Hi, Christoph On 2021/4/15 22:52, Christoph Hellwig wrote: > On Wed, Apr 14, 2021 at 09:47:37PM +0800, Zhang Yi wrote: >> There still exist a use after free issue when accessing the journal >> structure and ext4_sb_info structure on freeing bdev buffers in >> bdev_try_to_free_page(). The problem is bdev_try_to_free_page() could be >> raced by ext4_put_super(), it dose freeing sb->s_fs_info and >> sbi->s_journal while release page progress are still accessing them. >> So it could end up trigger use-after-free or NULL pointer dereference. > > I think the right fix is to not even call into ->bdev_try_to_free_page > unless the superblock is active. > . > Thanks for your suggestions. Now, we use already use "if (bdev->bd_super)" to prevent call into ->bdev_try_to_free_page unless the super is alive, and the problem is bd_super becomes NULL concurrently after this check. So, IIUC, I think it's the same to switch to check the superblock is active or not. The acvive flag also could becomes inactive (raced by umount) after we call into bdev_try_to_free_page(). In order to close this race, One solution is introduce a lock to synchronize the active state between kill_block_super() and blkdev_releasepage(), but the releasing page process have to try to acquire this lock in blkdev_releasepage() for each page, and the umount process still need to wait until the page release if some one invoke into ->bdev_try_to_free_page(). I think this solution may affect performace and is not a good way. Think about it in depth, use percpu refcount seems have the smallest performance effect on blkdev_releasepage(). If you don't like the refcount, maybe we could add synchronize_rcu_expedited() in ext4_put_super(), it also could prevent this race. Any suggestions? Thanks, Yi.

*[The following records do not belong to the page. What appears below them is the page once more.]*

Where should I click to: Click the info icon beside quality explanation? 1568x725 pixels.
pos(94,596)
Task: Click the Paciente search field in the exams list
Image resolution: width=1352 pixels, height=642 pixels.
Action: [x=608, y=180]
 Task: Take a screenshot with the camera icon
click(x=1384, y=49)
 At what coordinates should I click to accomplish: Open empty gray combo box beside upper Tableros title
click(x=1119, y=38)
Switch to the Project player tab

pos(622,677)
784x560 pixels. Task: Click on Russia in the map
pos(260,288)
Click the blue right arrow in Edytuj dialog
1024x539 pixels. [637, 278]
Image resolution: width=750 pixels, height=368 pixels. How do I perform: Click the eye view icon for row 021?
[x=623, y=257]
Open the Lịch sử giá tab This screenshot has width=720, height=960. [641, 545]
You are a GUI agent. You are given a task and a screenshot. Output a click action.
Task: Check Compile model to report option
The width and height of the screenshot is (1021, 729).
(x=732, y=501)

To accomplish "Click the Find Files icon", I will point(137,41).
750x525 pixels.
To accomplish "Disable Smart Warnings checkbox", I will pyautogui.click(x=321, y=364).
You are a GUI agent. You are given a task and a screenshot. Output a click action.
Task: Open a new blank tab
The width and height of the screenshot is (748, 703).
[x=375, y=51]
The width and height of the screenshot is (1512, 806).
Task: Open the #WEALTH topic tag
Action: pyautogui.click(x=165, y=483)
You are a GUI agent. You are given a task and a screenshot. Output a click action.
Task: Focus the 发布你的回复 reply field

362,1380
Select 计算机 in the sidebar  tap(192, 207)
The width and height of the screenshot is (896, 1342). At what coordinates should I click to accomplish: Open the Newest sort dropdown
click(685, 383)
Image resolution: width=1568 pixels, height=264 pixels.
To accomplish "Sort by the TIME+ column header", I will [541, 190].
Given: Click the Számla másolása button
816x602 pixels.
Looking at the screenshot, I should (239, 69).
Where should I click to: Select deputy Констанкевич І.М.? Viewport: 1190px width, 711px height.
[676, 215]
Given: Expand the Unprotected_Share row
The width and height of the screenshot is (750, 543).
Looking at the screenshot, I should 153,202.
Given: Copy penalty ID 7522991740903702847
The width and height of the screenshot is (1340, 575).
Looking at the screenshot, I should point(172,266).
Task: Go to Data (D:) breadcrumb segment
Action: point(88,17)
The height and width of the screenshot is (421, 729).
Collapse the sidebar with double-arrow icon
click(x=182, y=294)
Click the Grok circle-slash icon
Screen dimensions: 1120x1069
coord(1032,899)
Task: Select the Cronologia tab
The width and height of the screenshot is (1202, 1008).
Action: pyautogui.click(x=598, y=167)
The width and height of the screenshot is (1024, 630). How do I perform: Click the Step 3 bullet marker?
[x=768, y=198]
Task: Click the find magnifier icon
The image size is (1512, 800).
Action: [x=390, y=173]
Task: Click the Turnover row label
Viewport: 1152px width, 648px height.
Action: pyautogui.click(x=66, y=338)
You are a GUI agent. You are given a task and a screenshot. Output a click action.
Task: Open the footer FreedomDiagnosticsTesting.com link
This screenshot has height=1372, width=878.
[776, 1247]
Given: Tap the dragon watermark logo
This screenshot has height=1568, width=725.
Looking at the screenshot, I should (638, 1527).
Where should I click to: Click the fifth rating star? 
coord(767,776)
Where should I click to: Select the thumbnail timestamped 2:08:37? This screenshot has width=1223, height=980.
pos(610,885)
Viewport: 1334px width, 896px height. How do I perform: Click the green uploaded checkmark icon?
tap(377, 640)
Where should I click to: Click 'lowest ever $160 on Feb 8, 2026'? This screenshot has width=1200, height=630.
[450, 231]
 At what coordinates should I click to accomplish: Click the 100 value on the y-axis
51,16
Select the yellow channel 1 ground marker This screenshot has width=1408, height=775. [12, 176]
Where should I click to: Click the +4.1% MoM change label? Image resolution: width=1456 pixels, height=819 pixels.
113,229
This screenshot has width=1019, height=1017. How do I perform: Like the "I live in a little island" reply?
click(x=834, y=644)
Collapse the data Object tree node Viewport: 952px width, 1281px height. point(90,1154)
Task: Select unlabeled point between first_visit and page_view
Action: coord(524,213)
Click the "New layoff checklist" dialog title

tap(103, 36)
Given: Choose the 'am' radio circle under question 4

On Fri, Apr 16, 2021 at 04:00:48PM +0800, Zhang Yi wrote: > Now, we use already use "if (bdev->bd_super)" to prevent call into > ->bdev_try_to_free_page unless the super is alive, and the problem is > bd_super becomes NULL concurrently after this check. So, IIUC, I think it's > the same to switch to check the superblock is active or not. The acvive > flag also could becomes inactive (raced by umount) after we call into > bdev_try_to_free_page(). Indeed. > In order to close this race, One solution is introduce a lock to synchronize > the active state between kill_block_super() and blkdev_releasepage(), but > the releasing page process have to try to acquire this lock in > blkdev_releasepage() for each page, and the umount process still need to wait > until the page release if some one invoke into ->bdev_try_to_free_page(). > I think this solution may affect performace and is not a good way. > Think about it in depth, use percpu refcount seems have the smallest > performance effect on blkdev_releasepage(). > > If you don't like the refcount, maybe we could add synchronize_rcu_expedited() > in ext4_put_super(), it also could prevent this race. Any suggestions? I really don't like to put a lot of overhead into the core VFS and block device code. ext4/jbd does not own the block device inode and really has no business controlling releasepage for it. I suspect the right answer might be to simply revert the commit that added this hook.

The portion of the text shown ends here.